A barn is painted with a U.S. flag in Homestead, Iowa. Presidential politics take center stage in the state every four years, but voter turnout in the caucuses remains very low. Photo by Jim Young/Reuters

As the first voters of 2016, Iowans play an outsize role in shaping the presidential primary races. A strong finish in the caucuses can help propel a candidate to the nomination; a poor performance usually spells disaster.

Even so, only one in five registered voters in Iowa shows up to caucus, leaving just a sliver of partisan activists to anoint the early front-runners and winnow the primary field.

“Americans talk a lot about the right to vote, but we don’t actually mean it,” said Dennis Goldford, a political science professor at Drake University in Des Moines who studies voter turnout in Iowa. “Part of the issue is the general American disinclination to be involved in voting and elections.”

Low voter turnout isn’t unique to the Iowa caucuses. In 2012, average turnout in the 41 states that held Democratic and Republican presidential primaries was just 17.3 percent, according to an analysis by the Bipartisan Policy Center — the lowest total since 1972.

But the trend stands out in Iowa, considering the state’s position in the primary calendar. While every vote counts, there are few states, if any, where an individual vote has as much of an impact. (Remember, President Obama won Iowa in 2008, defying expectations and propelling him to the nomination. John Kerry, too, won Iowa in 2004 and went on to clinch the nomination.)
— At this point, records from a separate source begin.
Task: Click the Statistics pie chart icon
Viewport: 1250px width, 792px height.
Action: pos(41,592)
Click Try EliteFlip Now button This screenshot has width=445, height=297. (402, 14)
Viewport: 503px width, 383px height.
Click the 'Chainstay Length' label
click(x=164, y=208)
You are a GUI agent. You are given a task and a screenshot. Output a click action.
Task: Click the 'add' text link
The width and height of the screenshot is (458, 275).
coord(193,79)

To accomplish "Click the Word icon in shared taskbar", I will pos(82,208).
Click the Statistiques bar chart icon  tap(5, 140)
Still, turnout there remains surprisingly low.

In 2012, 121,503 Republicans — or 19.7 percent of the state’s 614,913 registered GOP voters — participated in the caucus. The low turnout rate applies to both parties: In 2004, 23.3 percent of registered Democrats in the state cast a ballot.

The one recent exception was 2008, when there was unusual excitement on the left surrounding Barack Obama and Hillary Clinton’s barrier-breaking campaigns. That year, 239,872 Iowa Democrats — or 39.5 percent of the state’s registered Democratic voters — participated in the party’s caucus.
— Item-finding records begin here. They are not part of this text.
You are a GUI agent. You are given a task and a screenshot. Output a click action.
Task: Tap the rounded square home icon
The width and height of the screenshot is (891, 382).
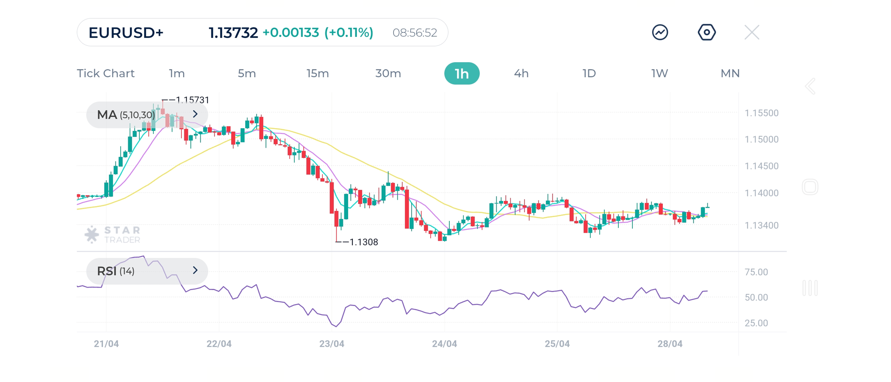pos(810,187)
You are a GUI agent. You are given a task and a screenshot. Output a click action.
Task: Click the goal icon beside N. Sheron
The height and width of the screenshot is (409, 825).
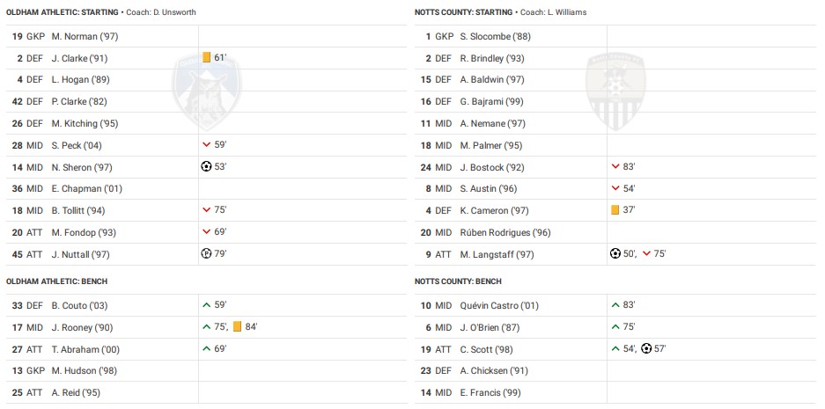pos(206,167)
However, the record turnout in 2008 also included independents who registered as Democrats to vote in the party’s caucus.

Unlike New Hampshire and other states with “open” primary systems where independents can vote for any candidate, the Iowa caucuses are only open to registered members of the Democratic and Republican parties. The turnout each election cycle includes independents who change their party affiliation for the caucus, which artificially inflates the parties’ overall voting totals.


For voters across the political spectrum, participating in the Iowa caucuses is typically a bigger time commitment than voting in a primary, where all that is required is waiting in line, (which can sometimes take several hours,) and casting a ballot.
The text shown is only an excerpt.